What is expected: Copy, please, the line with "Viewport: 890px width, 551px" and each line that follows it through the end of the data below, exactly as given and without pictures.

Data extracted from a collection

++++++++++++++++++++

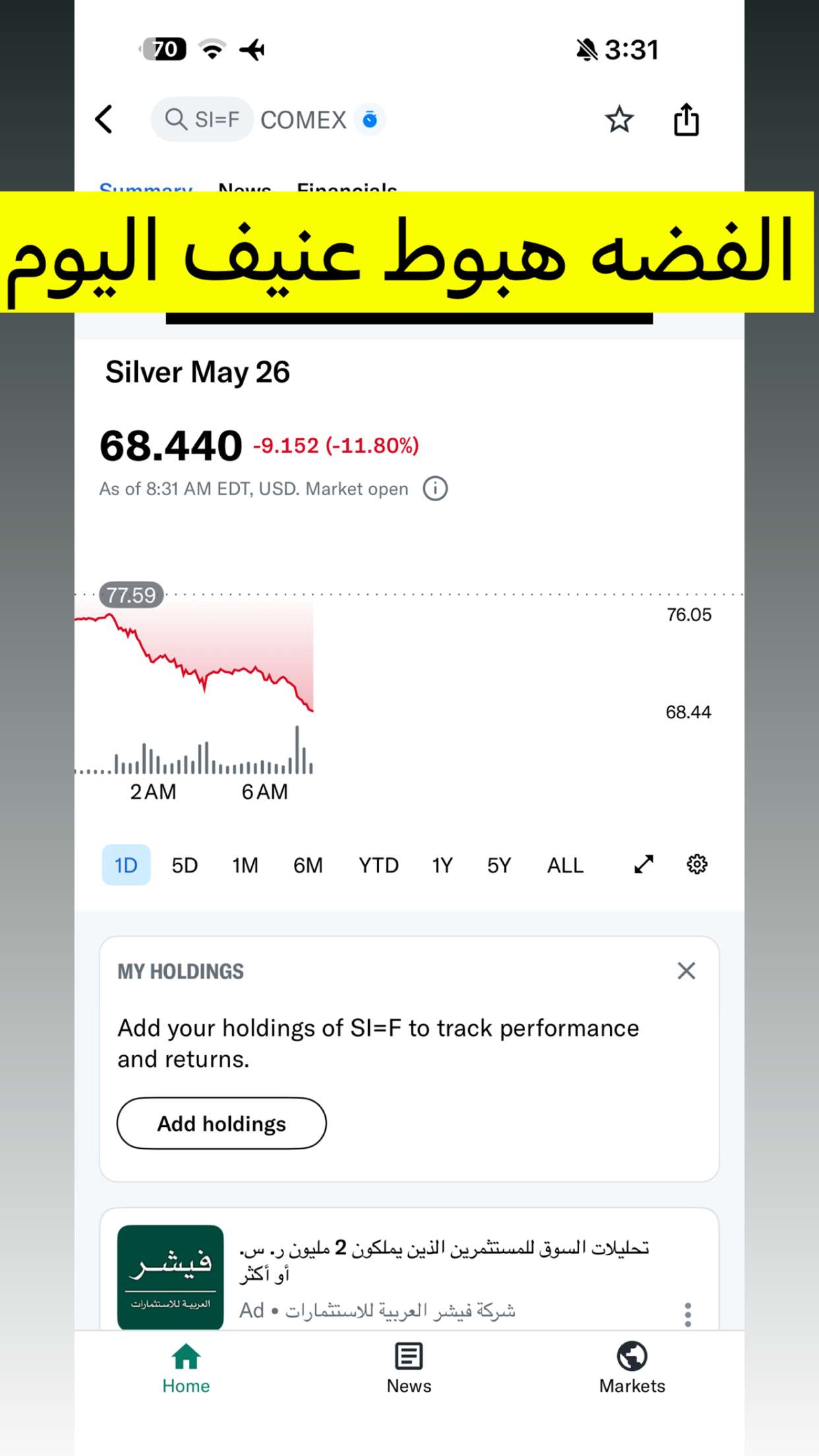This screenshot has height=1456, width=819.
Task: Switch chart to 1M range
Action: [245, 864]
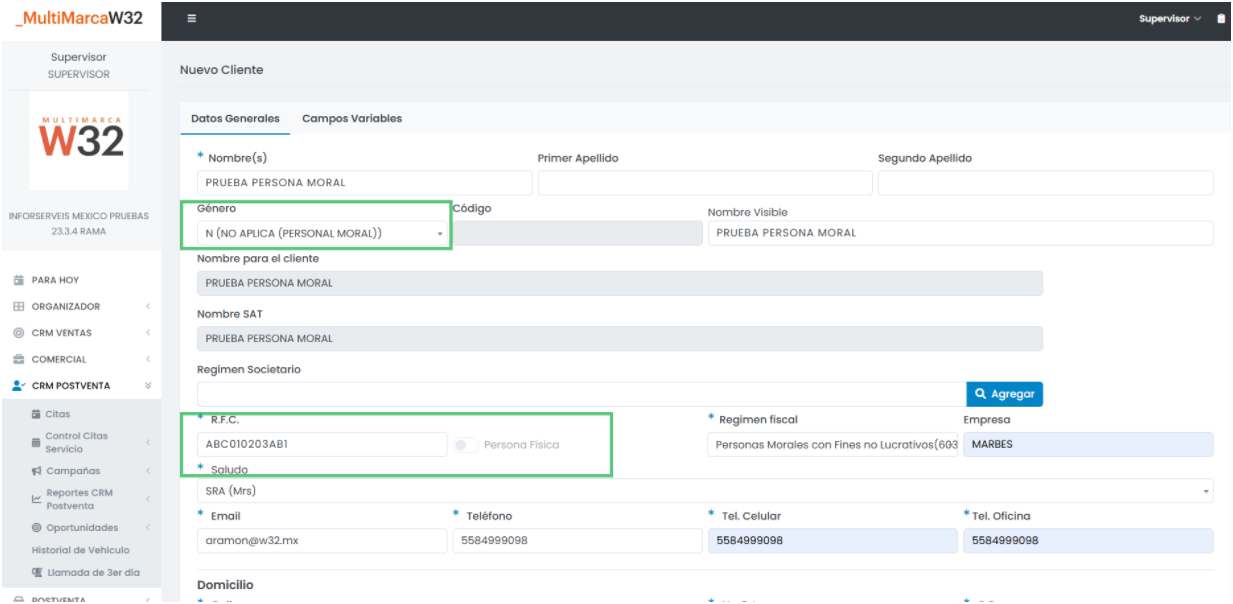Click the Campañas megaphone icon
Image resolution: width=1233 pixels, height=604 pixels.
click(37, 471)
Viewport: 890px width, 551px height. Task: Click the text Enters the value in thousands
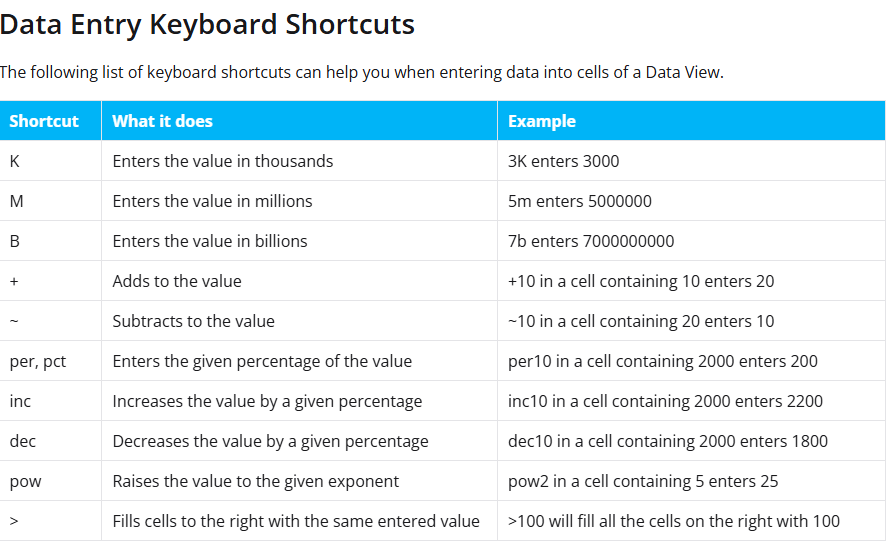click(x=223, y=161)
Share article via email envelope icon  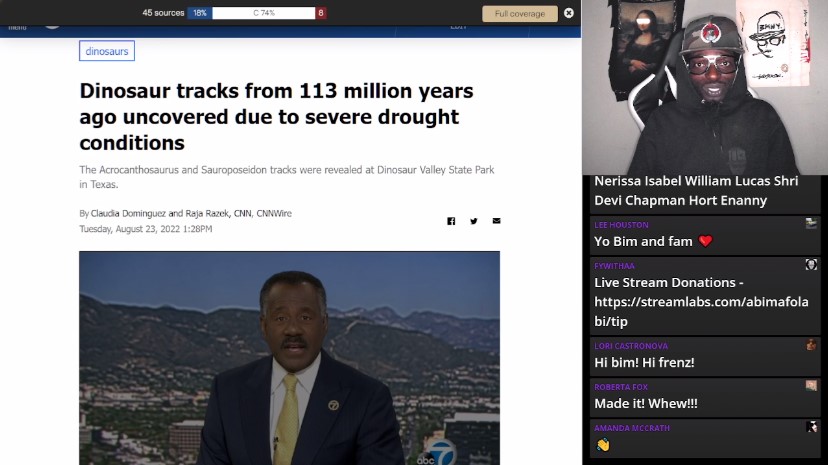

++++++++++++++++++++

Answer to the exercise:
Viewport: 890px width, 551px height. Task: Click the text Enters the value in thousands
click(x=223, y=161)
Share article via email envelope icon  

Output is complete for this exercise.